Mardi, sa consoeur cambodgienne Chea Leang avait rappelé que "si elles étaient vivantes, les victimes (de Tuol Sleng) rempliraient la galerie publique du tribunal plus de 24 fois".

Insistant sur l’usage constant, par les personnels de la prison, de trésors de cruauté dans les séances de torture, elle avait ajouté : "un individu n’était pas seulement exécuté, mais mis en miettes, oblitéré, effacé de la planète".

L’accusé, 67 ans, a ensuite pris la parole en lisant un long texte sur le contexte historique de l’époque.

"Laissez, s’il vous plait votre porte ouverte pour permettre que je reconnaisse mes crimes", a-t-il déclaré. Il devait ensuite céder la place à ses avocats. Le verdict n’est pas attendu avant début 2010.

Des cinq cadres du régime aujourd’hui détenus, il est le premier à être jugé et le seul à plaider coupable. Quatre autres dirigeants du "Kampuchéa démocratique", dont le "frère numéro 2" Nuon Chea, attendent leur procès, qui ne devrait pas avoir lieu avant 2011.

(source AFP)

Photo Vignette de la brève : Douch le 23 novembre 2009 lors de l’audience à Phnom Penh (AFP AFP/HO)


« Connivence » entre Duch et la Cour, selon Pierre-Olivier Sur

Cambodge Soir Info - par A.L.G. - Lundi, 23 Novembre 2009

http://www.cambodgesoir.info/index.php?option=com_content&view=article&id=36298:l-connivence-r-entre-duch-et-la-cour-selon-pierre-olivier-sur&catid=39:khmer-rouge&Itemid=50

L’avocat français, dernier représentant de la défense à plaider, a estimé que « les victimes [avaient] longtemps été en rupture avec la procédure », lundi 23 novembre devant les Chambres extraordinaires au sein des Tribunaux cambodgiens (CETC).

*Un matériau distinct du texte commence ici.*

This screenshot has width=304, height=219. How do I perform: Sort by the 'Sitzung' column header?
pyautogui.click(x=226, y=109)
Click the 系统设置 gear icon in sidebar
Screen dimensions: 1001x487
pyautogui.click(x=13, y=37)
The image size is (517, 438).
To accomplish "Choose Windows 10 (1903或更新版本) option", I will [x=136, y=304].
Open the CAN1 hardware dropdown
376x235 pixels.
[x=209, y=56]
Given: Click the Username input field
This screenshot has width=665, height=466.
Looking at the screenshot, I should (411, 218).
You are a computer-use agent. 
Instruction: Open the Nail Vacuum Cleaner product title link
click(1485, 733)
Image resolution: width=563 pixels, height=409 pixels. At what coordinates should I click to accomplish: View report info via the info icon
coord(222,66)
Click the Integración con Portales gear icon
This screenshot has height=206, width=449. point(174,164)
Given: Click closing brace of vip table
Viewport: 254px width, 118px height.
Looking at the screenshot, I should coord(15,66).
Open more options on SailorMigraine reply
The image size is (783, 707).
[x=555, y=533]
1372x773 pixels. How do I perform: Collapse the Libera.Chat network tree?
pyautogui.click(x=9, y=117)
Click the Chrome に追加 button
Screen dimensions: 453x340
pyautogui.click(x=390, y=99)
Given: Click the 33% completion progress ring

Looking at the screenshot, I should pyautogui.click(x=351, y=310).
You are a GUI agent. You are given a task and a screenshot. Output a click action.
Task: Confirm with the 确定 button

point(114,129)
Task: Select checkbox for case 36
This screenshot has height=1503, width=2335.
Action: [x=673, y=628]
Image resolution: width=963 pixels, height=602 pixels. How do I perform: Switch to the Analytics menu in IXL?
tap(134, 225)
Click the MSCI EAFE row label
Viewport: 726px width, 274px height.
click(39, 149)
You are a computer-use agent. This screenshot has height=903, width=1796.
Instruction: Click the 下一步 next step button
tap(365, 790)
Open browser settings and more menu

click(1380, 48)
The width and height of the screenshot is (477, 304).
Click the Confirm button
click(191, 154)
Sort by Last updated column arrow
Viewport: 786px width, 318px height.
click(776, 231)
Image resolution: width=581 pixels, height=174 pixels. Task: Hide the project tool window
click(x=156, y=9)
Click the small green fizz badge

« Si Duch est venu sans difficulté vers votre Cour, les victimes ont eu la plus grande difficulté du monde à rejoindre le banc des parties civiles », a estimé Pierre-Olivier Sur, avocat français représentant le groupe n°4 des victimes.

« Duch est en connivence avec votre Cour, et les victimes ont longtemps été en rupture avec la procédure », a-t-il ajouté.

L’avocat, qui s’est appuyé dans son argumentation sur l’expertise de la psychiatre Françoise Sironi-Guilbaud, a estimé que l’accusé avait « toujours adhéré à la loi du plus fort », en s’imprégnant de culture française pendant ses études, en épousant la cause des Khmers rouges lors de leur montée en puissance puis en « se ré-occidentalisant » par sa conversion au christianisme.

Pierre-Olivier Sur a alors rendu hommage au bouddhisme, « cette religion magnifique au karma, à la réincarnation et au lâcher prise », évoquant les « villages » et les « rizières » où cohabitent des victimes et d’anciens auteurs de crimes.

« Parallèlement, leur pays dont un ancien Khmer rouge est aujourd’hui à la tête, a toutes les peines du monde à assurer ce travail de cohabitation et de projection sans oublier la mémoire », a-t-il affirmé.

Le premier ministre Hun Sen, qui a rejoint le maquis à l’âge de 18 ans après avoir entendu l’appel du prince Sihanouk du 23 mars 1970, a fui le Cambodge en 1977 et a participé en 1978 à la création du Front uni national pour le salut du Kampuchea, qui a combattu le régime de Pol Pot avec l’appui du Viêtnam.

À grand renfort d’effets de manche, et en s’exprimant dans un registre soutenu qui a, à plusieurs reprises, dérouté les interprètes, Pierre-Olivier Sur a indiqué n’avoir « pas eu l’impression que les aveux [de l’accusé] étaient sincères et complets ».

« Il n’y a de pardon pur que lorsqu’il est dénué de négociation », a-t-il ajouté.